Paseé por su planta de cruz, la cruz como jeroglífico del crisol alquímico, la cruz como triunfo del espíritu. Al volver mis ojos observé el fuego de rueda que entraba a través del rosetón, con el calor necesario para la licuefacción de la piedra de los filósofos. La evolución de las sombras hacia la luz circular de una órbita más elevada. Y así asistí al conjuro del mercurio. Subí por sus escaleras de caracol para conocer al alquimista de Notre Dame, rodeado de gárgolas seductoras que contemplan inertes el paso del tiempo con su cara apoyada en sus manos y la boca entreabierta. Terminé palpando su campana en su cárcel de madera. Salí luego al aire para estampar mi frente contra las nubes, y así descendí, con el dedo en los labios, multiplicando el azufre, entre la pirotecnia extática de juegos animales. Una vez en la calle volví a caminar… pero siempre con la confianza de ser observado por los misterios de Notre Dame de París.
Fulcanelli decidió revelar su sabiduría hermética a los profanos a través del estudio del arte gótico, tomando como ejemplo la magnífica obra de la Catedral de Notre Dame. Su persona ha sido admirada por hombres de todas las clases, y su vida está llena de leyendas, como la de los grandes alquimistas. Los ignorantes no llegaremos nunca a conocer todos sus secretos, los misterios de una realidad no ordinaria que ha dejado su huella a lo largo de la historia de la humanidad, dispuesta a ser descubierta por ojos más atentos que los míos.

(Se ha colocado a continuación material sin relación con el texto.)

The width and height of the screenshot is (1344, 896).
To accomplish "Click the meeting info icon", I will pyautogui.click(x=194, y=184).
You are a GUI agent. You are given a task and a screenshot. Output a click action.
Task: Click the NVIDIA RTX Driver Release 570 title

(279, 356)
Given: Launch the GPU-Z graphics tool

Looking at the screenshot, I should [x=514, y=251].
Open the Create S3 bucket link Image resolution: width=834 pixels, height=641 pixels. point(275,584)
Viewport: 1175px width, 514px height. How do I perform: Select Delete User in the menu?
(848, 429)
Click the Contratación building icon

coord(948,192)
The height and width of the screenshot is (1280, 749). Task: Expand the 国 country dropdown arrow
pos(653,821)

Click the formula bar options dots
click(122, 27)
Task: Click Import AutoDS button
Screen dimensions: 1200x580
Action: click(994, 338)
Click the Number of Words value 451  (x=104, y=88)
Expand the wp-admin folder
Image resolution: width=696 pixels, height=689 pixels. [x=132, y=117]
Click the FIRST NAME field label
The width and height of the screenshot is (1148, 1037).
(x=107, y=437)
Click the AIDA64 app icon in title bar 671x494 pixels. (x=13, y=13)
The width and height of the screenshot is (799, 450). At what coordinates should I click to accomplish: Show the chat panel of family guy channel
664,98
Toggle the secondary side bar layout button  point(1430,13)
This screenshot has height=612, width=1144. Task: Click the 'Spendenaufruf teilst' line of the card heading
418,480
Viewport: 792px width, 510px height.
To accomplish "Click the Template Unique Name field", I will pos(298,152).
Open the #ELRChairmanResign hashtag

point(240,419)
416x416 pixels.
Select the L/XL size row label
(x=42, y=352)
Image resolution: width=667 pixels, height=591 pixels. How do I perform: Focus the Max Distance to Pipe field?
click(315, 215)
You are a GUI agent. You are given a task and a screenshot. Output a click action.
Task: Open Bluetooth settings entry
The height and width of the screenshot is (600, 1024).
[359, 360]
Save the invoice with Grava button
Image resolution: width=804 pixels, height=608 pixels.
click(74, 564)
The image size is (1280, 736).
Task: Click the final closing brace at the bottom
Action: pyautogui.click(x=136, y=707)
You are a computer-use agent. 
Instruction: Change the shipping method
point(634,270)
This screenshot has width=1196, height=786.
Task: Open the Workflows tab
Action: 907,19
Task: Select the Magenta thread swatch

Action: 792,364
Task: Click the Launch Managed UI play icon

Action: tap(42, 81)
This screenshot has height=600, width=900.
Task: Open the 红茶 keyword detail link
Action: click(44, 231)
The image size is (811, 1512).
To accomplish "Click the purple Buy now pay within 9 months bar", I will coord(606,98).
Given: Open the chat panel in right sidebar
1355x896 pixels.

La más fuerte impresión de nuestra primera juventud, de la que conservamos todavía vívido un recuerdo, fue la emoción que provocó en nuestra alma de niño la vista de una catedral gótica. Nos sentimos inmediatamente transportados, extasiados, llenos de admiración, incapaces de sustraernos a la atracción de lo maravilloso, a la magia de lo espléndido, de lo inmenso, de lo vertiginoso que se desprendía de esta obra más divina que humana «. (El Misterio de las Catedrales. Fulcanelli, 1925).